Task objective
Could you format every line of the listing below as a Markdown table with the columns Row and Listing line, omitting the blank lines?

═══ Given data

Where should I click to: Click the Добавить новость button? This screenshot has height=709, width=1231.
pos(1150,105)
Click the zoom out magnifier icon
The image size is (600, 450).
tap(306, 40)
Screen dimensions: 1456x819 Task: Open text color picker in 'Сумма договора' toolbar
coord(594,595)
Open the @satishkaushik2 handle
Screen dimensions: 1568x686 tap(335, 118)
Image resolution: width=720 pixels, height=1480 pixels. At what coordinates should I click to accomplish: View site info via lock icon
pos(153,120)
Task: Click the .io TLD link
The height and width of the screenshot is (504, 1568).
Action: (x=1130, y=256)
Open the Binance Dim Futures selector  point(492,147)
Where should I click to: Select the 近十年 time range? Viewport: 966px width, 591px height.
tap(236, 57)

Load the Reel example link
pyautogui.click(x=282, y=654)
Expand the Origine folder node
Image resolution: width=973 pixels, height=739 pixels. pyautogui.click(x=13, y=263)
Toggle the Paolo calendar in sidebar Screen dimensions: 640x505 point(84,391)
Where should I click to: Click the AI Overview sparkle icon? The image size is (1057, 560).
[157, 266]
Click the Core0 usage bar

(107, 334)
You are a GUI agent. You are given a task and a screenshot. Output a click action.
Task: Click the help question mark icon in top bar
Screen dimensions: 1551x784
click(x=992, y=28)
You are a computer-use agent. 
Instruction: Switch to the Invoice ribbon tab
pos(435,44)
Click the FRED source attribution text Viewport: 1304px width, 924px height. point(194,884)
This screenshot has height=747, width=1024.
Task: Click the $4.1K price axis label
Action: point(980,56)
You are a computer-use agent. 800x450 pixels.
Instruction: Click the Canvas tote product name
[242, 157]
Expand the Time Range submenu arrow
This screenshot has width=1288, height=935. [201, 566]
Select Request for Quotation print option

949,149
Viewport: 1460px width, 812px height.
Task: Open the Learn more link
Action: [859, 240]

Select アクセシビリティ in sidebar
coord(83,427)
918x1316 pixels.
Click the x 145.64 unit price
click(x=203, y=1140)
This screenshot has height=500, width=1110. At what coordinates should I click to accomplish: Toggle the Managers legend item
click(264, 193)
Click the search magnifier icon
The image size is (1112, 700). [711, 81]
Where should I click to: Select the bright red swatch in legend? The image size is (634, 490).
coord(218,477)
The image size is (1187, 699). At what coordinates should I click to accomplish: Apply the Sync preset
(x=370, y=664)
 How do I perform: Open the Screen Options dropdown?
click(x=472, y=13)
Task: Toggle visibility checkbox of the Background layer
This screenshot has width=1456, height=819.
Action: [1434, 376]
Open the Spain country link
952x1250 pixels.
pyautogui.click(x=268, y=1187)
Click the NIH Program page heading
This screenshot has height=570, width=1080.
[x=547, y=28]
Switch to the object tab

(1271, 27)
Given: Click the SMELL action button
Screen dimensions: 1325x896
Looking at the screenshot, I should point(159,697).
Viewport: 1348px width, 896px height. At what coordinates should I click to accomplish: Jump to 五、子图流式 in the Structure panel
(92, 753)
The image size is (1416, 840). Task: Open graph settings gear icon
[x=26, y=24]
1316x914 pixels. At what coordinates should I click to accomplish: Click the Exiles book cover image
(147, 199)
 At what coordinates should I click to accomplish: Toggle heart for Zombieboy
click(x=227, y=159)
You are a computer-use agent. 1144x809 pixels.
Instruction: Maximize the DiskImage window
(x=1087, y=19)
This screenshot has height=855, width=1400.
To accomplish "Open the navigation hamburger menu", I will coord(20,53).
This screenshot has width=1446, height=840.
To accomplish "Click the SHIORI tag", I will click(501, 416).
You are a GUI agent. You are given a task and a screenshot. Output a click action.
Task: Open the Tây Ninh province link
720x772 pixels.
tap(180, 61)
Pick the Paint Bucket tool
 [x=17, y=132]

══════

Reply
| Row | Listing line |
|---|---|
| 1 | Where should I click to: Click the Добавить новость button? This screenshot has height=709, width=1231. |
| 2 | pos(1150,105) |
| 3 | Click the zoom out magnifier icon |
| 4 | The image size is (600, 450). |
| 5 | tap(306, 40) |
| 6 | Screen dimensions: 1456x819 Task: Open text color picker in 'Сумма договора' toolbar |
| 7 | coord(594,595) |
| 8 | Open the @satishkaushik2 handle |
| 9 | Screen dimensions: 1568x686 tap(335, 118) |
| 10 | Image resolution: width=720 pixels, height=1480 pixels. At what coordinates should I click to accomplish: View site info via lock icon |
| 11 | pos(153,120) |
| 12 | Task: Click the .io TLD link |
| 13 | The height and width of the screenshot is (504, 1568). |
| 14 | Action: (x=1130, y=256) |
| 15 | Open the Binance Dim Futures selector  point(492,147) |
| 16 | Where should I click to: Select the 近十年 time range? Viewport: 966px width, 591px height. |
| 17 | tap(236, 57) |
| 18 | Load the Reel example link |
| 19 | pyautogui.click(x=282, y=654) |
| 20 | Expand the Origine folder node |
| 21 | Image resolution: width=973 pixels, height=739 pixels. pyautogui.click(x=13, y=263) |
| 22 | Toggle the Paolo calendar in sidebar Screen dimensions: 640x505 point(84,391) |
| 23 | Where should I click to: Click the AI Overview sparkle icon? The image size is (1057, 560). |
| 24 | [157, 266] |
| 25 | Click the Core0 usage bar |
| 26 | (107, 334) |
| 27 | You are a GUI agent. You are given a task and a screenshot. Output a click action. |
| 28 | Task: Click the help question mark icon in top bar |
| 29 | Screen dimensions: 1551x784 |
| 30 | click(x=992, y=28) |
| 31 | You are a computer-use agent.  |
| 32 | Instruction: Switch to the Invoice ribbon tab |
| 33 | pos(435,44) |
| 34 | Click the FRED source attribution text Viewport: 1304px width, 924px height. point(194,884) |
| 35 | This screenshot has height=747, width=1024. |
| 36 | Task: Click the $4.1K price axis label |
| 37 | Action: point(980,56) |
| 38 | You are a computer-use agent. 800x450 pixels. |
| 39 | Instruction: Click the Canvas tote product name |
| 40 | [242, 157] |
| 41 | Expand the Time Range submenu arrow |
| 42 | This screenshot has width=1288, height=935. [201, 566] |
| 43 | Select Request for Quotation print option |
| 44 | 949,149 |
| 45 | Viewport: 1460px width, 812px height. |
| 46 | Task: Open the Learn more link |
| 47 | Action: [859, 240] |
| 48 | Select アクセシビリティ in sidebar |
| 49 | coord(83,427) |
| 50 | 918x1316 pixels. |
| 51 | Click the x 145.64 unit price |
| 52 | click(x=203, y=1140) |
| 53 | This screenshot has height=500, width=1110. At what coordinates should I click to accomplish: Toggle the Managers legend item |
| 54 | click(264, 193) |
| 55 | Click the search magnifier icon |
| 56 | The image size is (1112, 700). [711, 81] |
| 57 | Where should I click to: Select the bright red swatch in legend? The image size is (634, 490). |
| 58 | coord(218,477) |
| 59 | The image size is (1187, 699). At what coordinates should I click to accomplish: Apply the Sync preset |
| 60 | (x=370, y=664) |
| 61 |  How do I perform: Open the Screen Options dropdown? |
| 62 | click(x=472, y=13) |
| 63 | Task: Toggle visibility checkbox of the Background layer |
| 64 | This screenshot has width=1456, height=819. |
| 65 | Action: [1434, 376] |
| 66 | Open the Spain country link |
| 67 | 952x1250 pixels. |
| 68 | pyautogui.click(x=268, y=1187) |
| 69 | Click the NIH Program page heading |
| 70 | This screenshot has height=570, width=1080. |
| 71 | [x=547, y=28] |
| 72 | Switch to the object tab |
| 73 | (1271, 27) |
| 74 | Given: Click the SMELL action button |
| 75 | Screen dimensions: 1325x896 |
| 76 | Looking at the screenshot, I should point(159,697). |
| 77 | Viewport: 1348px width, 896px height. At what coordinates should I click to accomplish: Jump to 五、子图流式 in the Structure panel |
| 78 | (92, 753) |
| 79 | The image size is (1416, 840). Task: Open graph settings gear icon |
| 80 | [x=26, y=24] |
| 81 | 1316x914 pixels. At what coordinates should I click to accomplish: Click the Exiles book cover image |
| 82 | (147, 199) |
| 83 |  At what coordinates should I click to accomplish: Toggle heart for Zombieboy |
| 84 | click(x=227, y=159) |
| 85 | You are a computer-use agent. 1144x809 pixels. |
| 86 | Instruction: Maximize the DiskImage window |
| 87 | (x=1087, y=19) |
| 88 | This screenshot has height=855, width=1400. |
| 89 | To accomplish "Open the navigation hamburger menu", I will coord(20,53). |
| 90 | This screenshot has width=1446, height=840. |
| 91 | To accomplish "Click the SHIORI tag", I will click(501, 416). |
| 92 | You are a GUI agent. You are given a task and a screenshot. Output a click action. |
| 93 | Task: Open the Tây Ninh province link |
| 94 | 720x772 pixels. |
| 95 | tap(180, 61) |
| 96 | Pick the Paint Bucket tool |
| 97 |  [x=17, y=132] |